A two-year-old boy's tongue was impaled by a wrought iron fire poker in a "freak accident" in Hanmer Springs yesterday.

The boy's mother, who was visiting Hanmer with her son, heard him screaming from another room about 11.30am, a Westpac Rescue Helicopter spokesman said.

She found a wrought iron fire poker had gone right through her son's tongue.

"It's actually been impaled in his tongue. We don't know how he's done it - he may have just fallen down," the spokesman said.

"His mum heard him scream, but we can't work out how he's actually created the force to impact it, so we're not sure ... It's one of those sort of freak accidents."

Miraculously, the rest of the boy's mouth was unscathed.

"It could have occluded his whole airway and he could have been dead, so it's always better than that," the spokesman said.

The boy had been "really good" despite the injury.

"He was obviously screaming to start off with, but by the time we got there he was calm and he was quite good, actually."

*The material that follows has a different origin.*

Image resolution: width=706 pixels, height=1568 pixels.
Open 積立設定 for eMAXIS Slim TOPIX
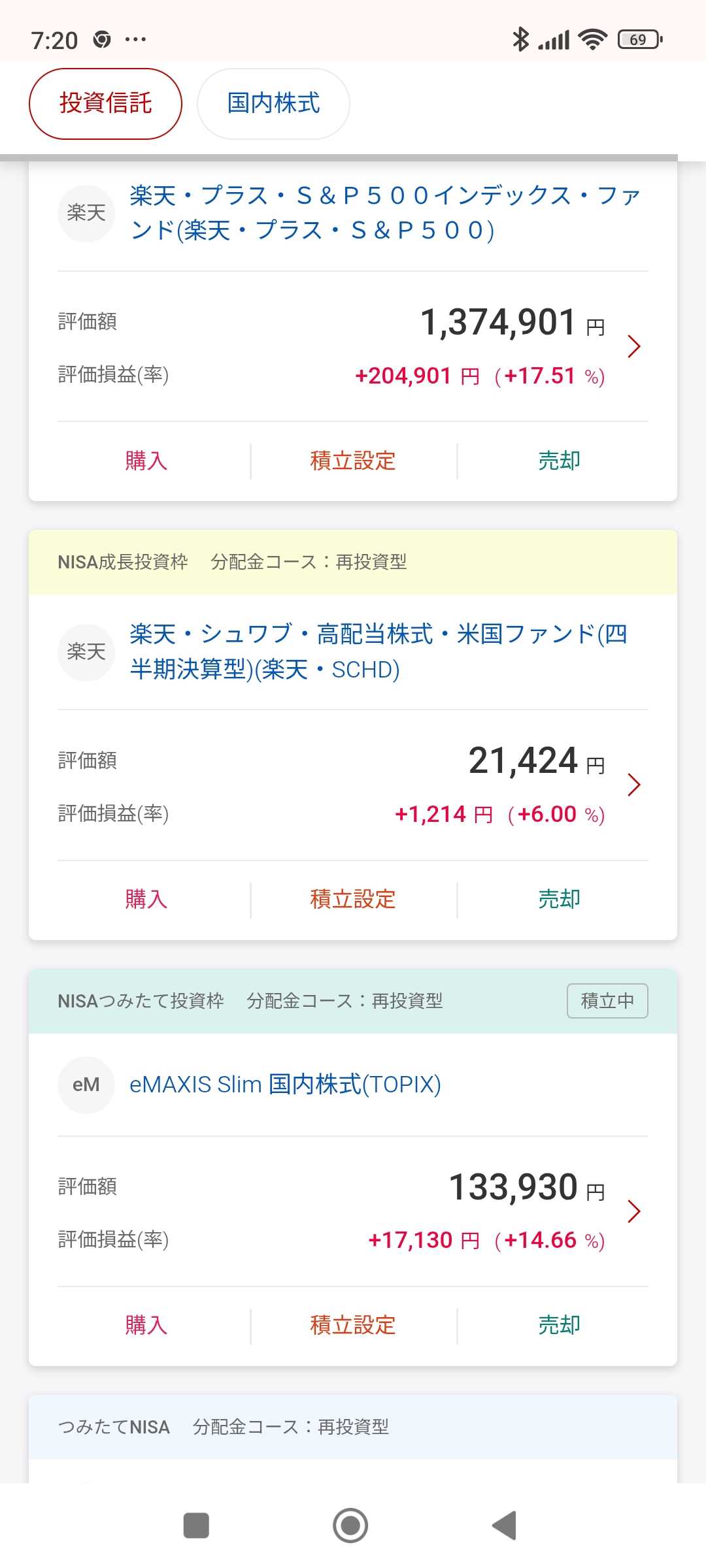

The mother had also coped well.

"She was quite happy - obviously a few things going on, but she was good because if she started panicking, he probably would too. So she did a great job."

The boy was given pain relief and was flown to Christchurch Hospital to get the poker removed.

The Westpac Rescue Helicopter was also called to the Motukarara Raceway, on Banks Peninsula, where an 80-year-old woman had been struck by the wheel of a sulky about 2pm on Sunday.

The helicopter spokesman said the woman had been in the birdcage - the area where jockeys get on and off their horses or sulkies - because she had a horse in a race.

"She was hit very lightly by a sulky that was turning around ... she was knocked to the ground. It wasn't high-impact or high-speed or anything."

The woman fractured her leg in the fall.

She was in a bit of pain but was "relatively stoic" as she was flown to Christchurch Hospital.